California employers are “strictly liable” (i.e. there is no defense) for unlawful harassment by their supervisors. While there is an “affirmative defense” under federal law to supervisor “hostile work environment” where no “tangible employment action is taken” against the alleged victim, that won’t apply under California law.

Supervisor harassment: If you’re an employer and worried abouot liability, the best case under California if a supervisor is the alleged wrongdoer, is the company will be liable, but the amount of damages (money) it must pay can be reduced.
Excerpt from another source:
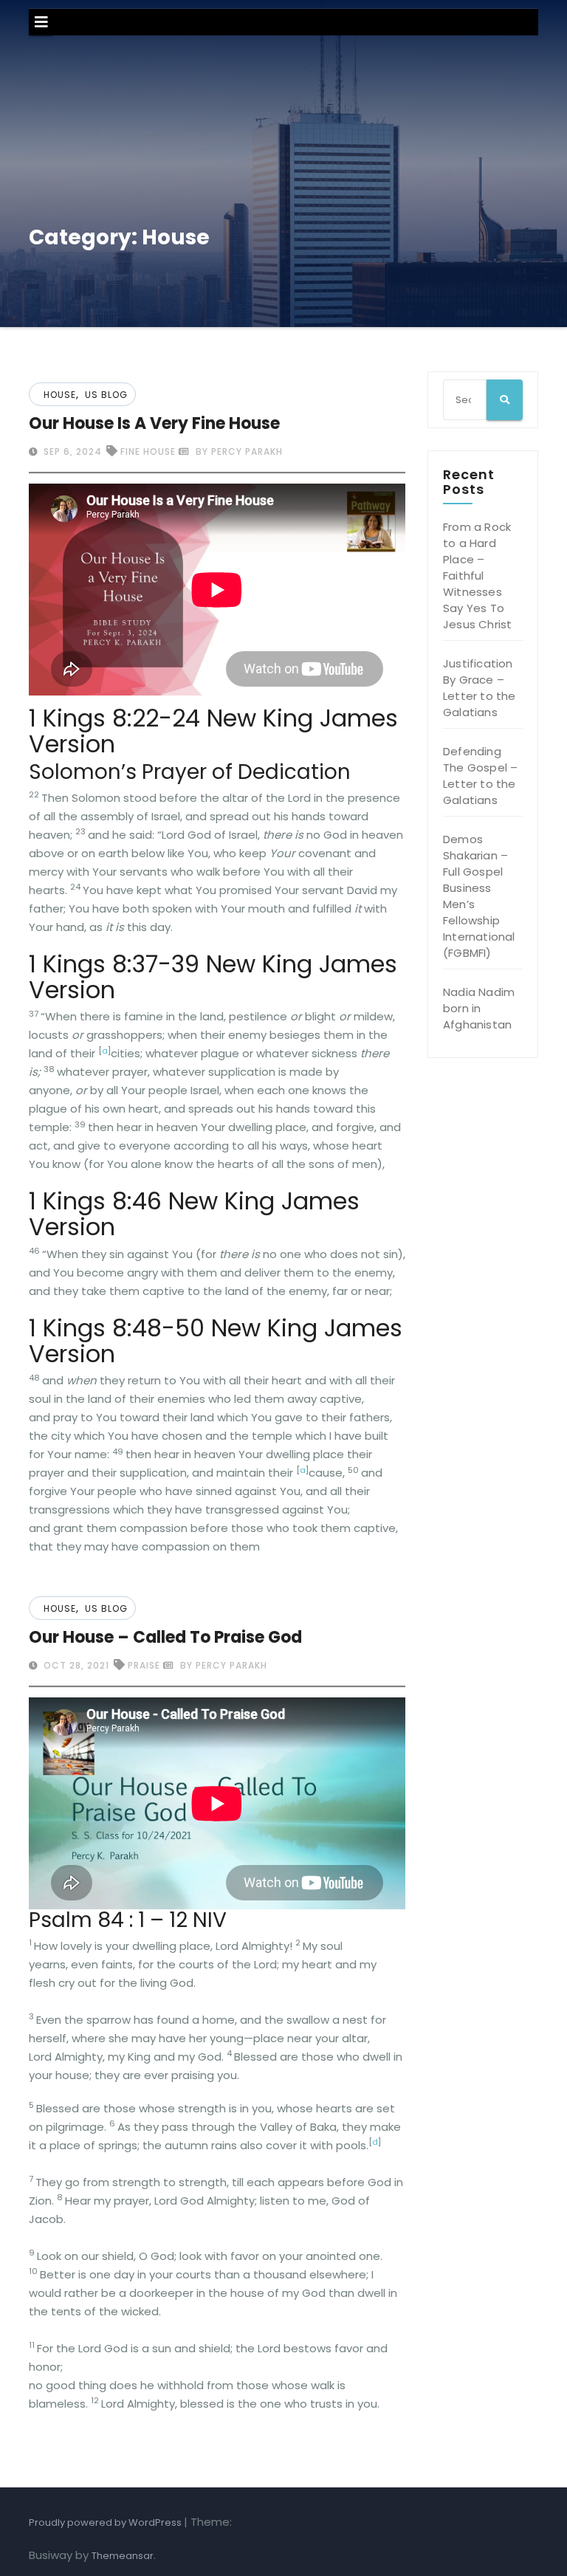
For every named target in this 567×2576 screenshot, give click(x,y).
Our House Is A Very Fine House (154, 423)
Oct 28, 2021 (75, 1665)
The employer must show (1) it took reasonable steps to prevent and correct workplace sexual harassment; (2) the employee unreasonably failed to use the preventive and corrective measures that the employer provided; and (3) reasonable use of the employer’s procedures would have prevented at least some of the harm that the employee suffered. This does not eliminate liability, but it can reduce the amount of money your business has to pay.

Nonsupervisory harassment: For unlawful harassment by non-supervisors, a California employer is liable for such “co-worker” harassment only if (1) its management knew or should have known of the harassing conduct and (2) failed to take immediate and appropriate corrective action. Therefore, if your mangers/supervisors learn of an unlawful harassment complaint, immediate action, including immediate commencement of an investigation and taking prompt corrective action as necessary, would be prudent.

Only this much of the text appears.